I was kept busy, given something important to do. That was a good thing, I suppose. It gave me a little bit of detachment from what was going on. Just a little bit, though. Just enough.
This was in August. My sister, Dina, asked me to use my camcorder to tape her son's funeral. Not because she thought that she might ever actually get up the nerve to watch it again, but instead because she didn't want it to just be over and done with. As funerals usually are so wont to do.
There's a funny thing about that request Dina made. She could have the filled-in the blank in the phrase, "Please __________ Cory's funeral," with anything at all, and I cannot imagine any possible thing that I would have refused, or even hesitated at.
Please streak at Cory's funeral.
Please sing "I Am Woman" at Cory's funeral.
Please smear peanut butter all over yourself, and make a pass at every woman over 60 at Cory's funeral.
Please pretend to be homeless, and beg for change at Cory's funeral.

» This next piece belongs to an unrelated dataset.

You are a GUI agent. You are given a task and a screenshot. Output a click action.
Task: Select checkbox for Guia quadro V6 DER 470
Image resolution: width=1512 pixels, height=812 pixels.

I'd have done any or all of those things, if she'd asked on that day. But, distracted as she was, she didn't ask me to do anything embarrassing like that. She missed out on that golden opportunity. She just asked me to tape the thing. So that's what I did.
I stood over near a wall, out of the traffic and near an electrical outlet. Lacking a tripod, I put my camcorder in my left hand. And I held it there for an hour. My arm got pretty sore near the end, but that was the price I was paying. That price was, of course, nothing compared to that which Dina was paying, so I stood my ground and I did my favor for my sister.
The chaplain, a cousin of ours, conducted his somber service. Cory's friends from school played songs and sang. Some of them got up and talked for a bit. Relatives that I didn't even know existed - such as Cory's stepsister - got up and talked for a bit.
That, in particular, tore at me. I so wanted to fling my camera to the ground and somehow carry that poor girl away from the terrible new reality in which she'd suddenly found herself. But, I didn't. I had something important to do. I had to tape the thing.
Each time, after someone would speak, the chaplain would wait for a bit to see if there was anyone else who wanted to say anything. The room would be quiet, as we all waited to see if someone would stand up and walk forward.
I don't know if anyone really expected it to happen. I know that I certainly didn't. Someone finished speaking. The chaplain waited. The room was quiet. A couple of soft sobs off to my right, where Cory's closest friends sat. An incongruous giggle way off to my left, at the back of the room. But that was it.
As quiet as it was already, that was nothing compared to what happened next. It was as if silence became a force, a fog that enveloped the entire room in a matter of a few seconds. The same few seconds, in fact, that it took for my sister Dina to stand up and walk to the pulpit.
I don't remember what she said. I could, I suppose, go downstairs right now and watch my recording. My camera hasn't moved since a couple of days after the funeral, when I burned DVDs for those who wanted them. But I'm not ready to watch the thing. Maybe, some day, I will.
I don't remember what she said, because I wasn't paying attention anymore. Not to what was being said, anyway. I'd caught, in my eye, via the screen on my camcorder, I'd caught sight of something surreal and awe-inspiring. A mother, my sister, standing near her son's lifeless body, somehow managing to stay strong enough to breathe, and stand, and walk, and speak.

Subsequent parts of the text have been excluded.